Temple View spat may not halt new work
Work on the Temple View development could get under way despite an appeal that brought the project to a halt.
The Temple View Heritage Society appealed the resource consent which approved the demolition of Church College buildings to make way for a stake centre, residential houses and community park.
Development leader Paul Coward said they wanted to get started on the ground work before the appeal was heard and hoped the Environment Court would give it the go ahead.
"The church would like to commence foundation settling on the soils where the stake centre and carpark will be constructed, and is currently applying to the Environment Court to commence this work," he said.
"In the next few weeks, a variety of smaller structures will be removed including carports, garages, paths, palm trees, path shelters, [and] chemical storage tanks."
Two school buildings - the Kai Hall and the GR Biesinger building - will be renovated as part of the development.
New Zealand Historic Places Trust area manager Fiona Low gave the project the all clear and said there was a "low potential for adverse effects on archaeology."
Temple View Heritage Society chairman Pita Witehira said it was a cynical move and the developers should follow due process.
"I think they are just having us on basically, you can't do that," Mr Witehira said. "If there is property in danger, in urgent need to settle the ground, fair enough, go ahead, but there is no danger."
The Waikato Times understands a rift had opened between Mr Witehira and founding members who questioned the validity of the appeal.
One founding member, Robert Belbin, said he was not consulted on the decision to appeal and he made a submission to the court opposing it.
He said Mr Witehira was self-appointed and the original members were forced out.
"It appears to me like a lunatic fringe has taken over the TVHS and are hiding behind this entity."

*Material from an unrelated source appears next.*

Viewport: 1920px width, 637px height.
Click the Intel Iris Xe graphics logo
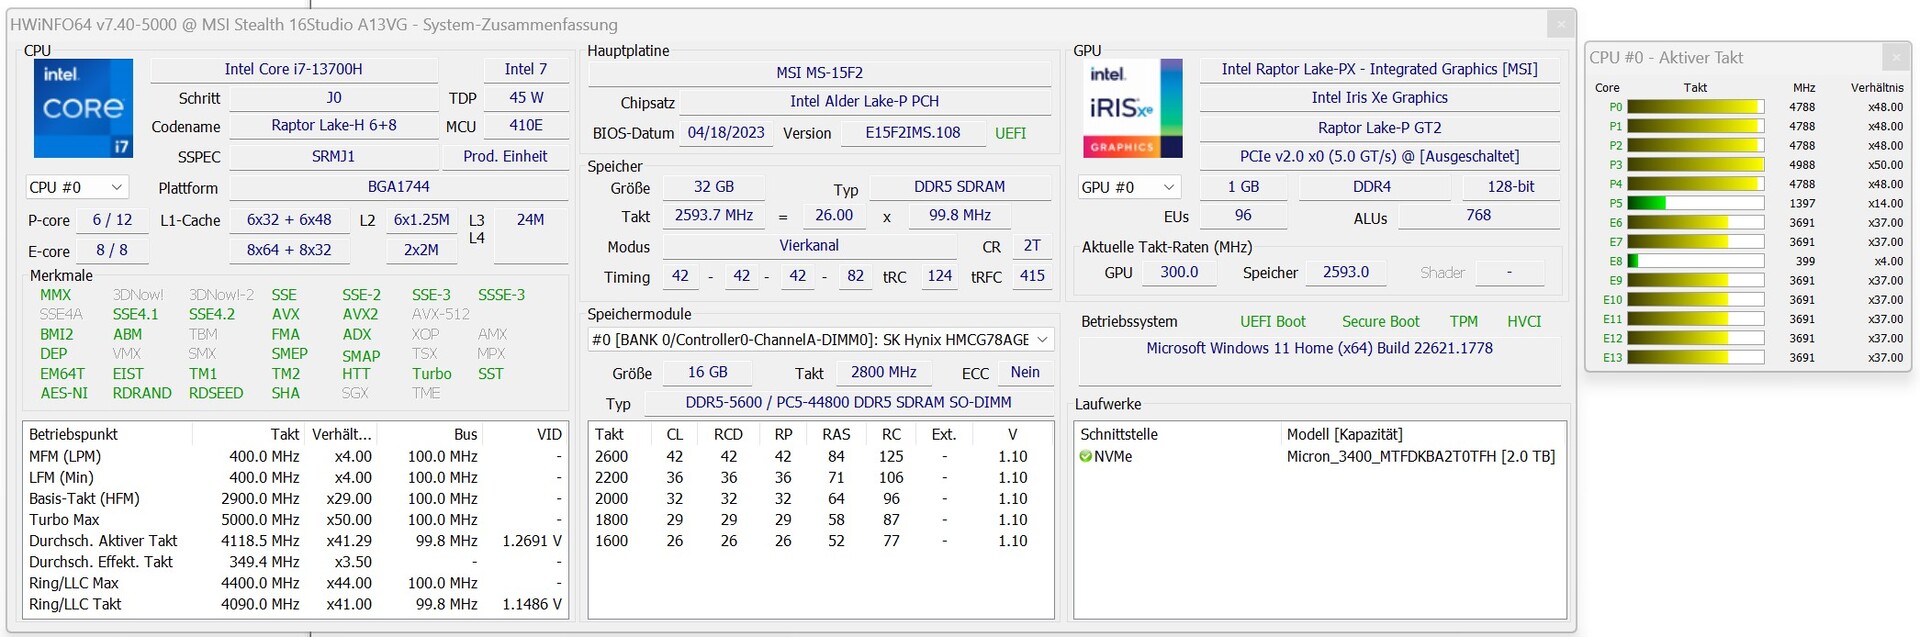pos(1133,108)
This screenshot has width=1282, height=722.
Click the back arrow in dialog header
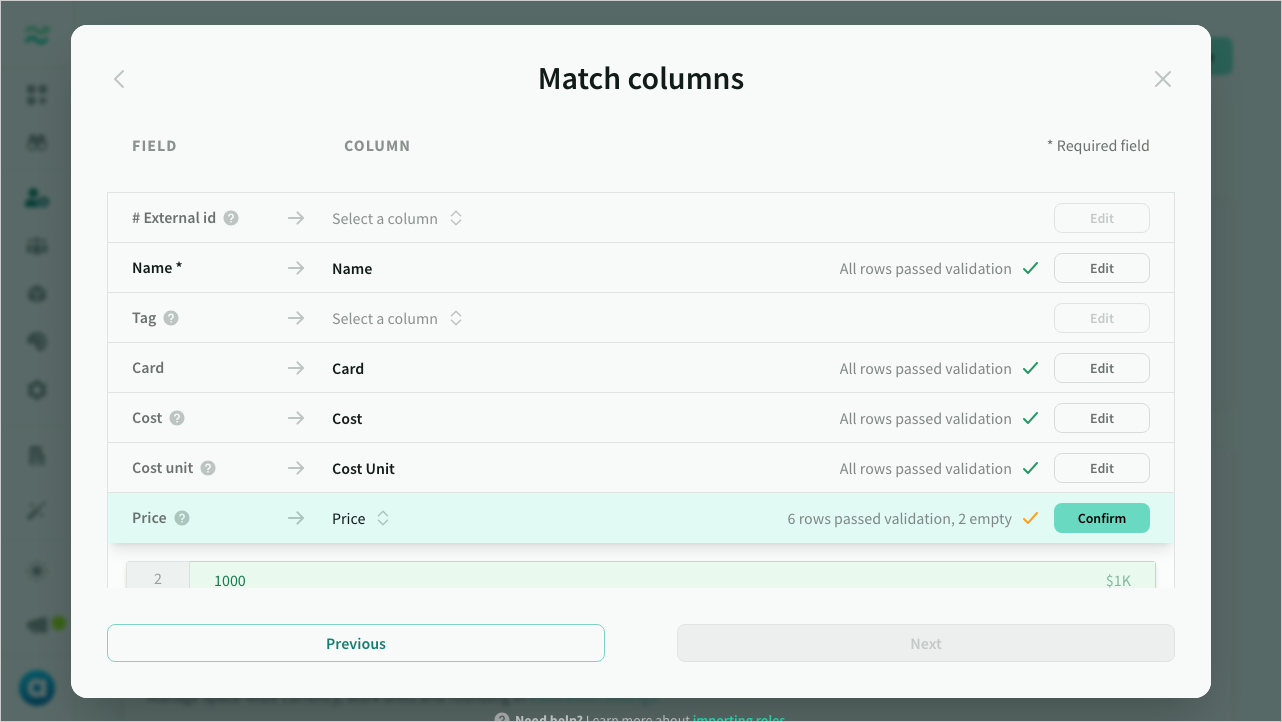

Mr Belbin said theentity was established to act as an independent voice from the church but the present members told him he didn't have a say.
"They said it's tough bikkies. Just because you are on the incorporation documents it doesn't mean you have any say or have anything to do with the society," Mr Belbin said.
In a submission to the Hamilton City Council last November Mr Witehira said he was a founding member of the society, but was not on the 2009 application to incorporate.
His wife Elizabeth Witehira was a witness to the application.
Mr Witehira said a group of people who hadn't attended any meetings were against him. He had been there right from the start.
"Everybody knows that and if they claim otherwise they are not being totally honest about it.
"They were all for what we were doing but when the church, years later, said they wanted to develop a medical centre and old people's village there, these people had a vested interest and they flipped, but they've never attended the meetings anyway."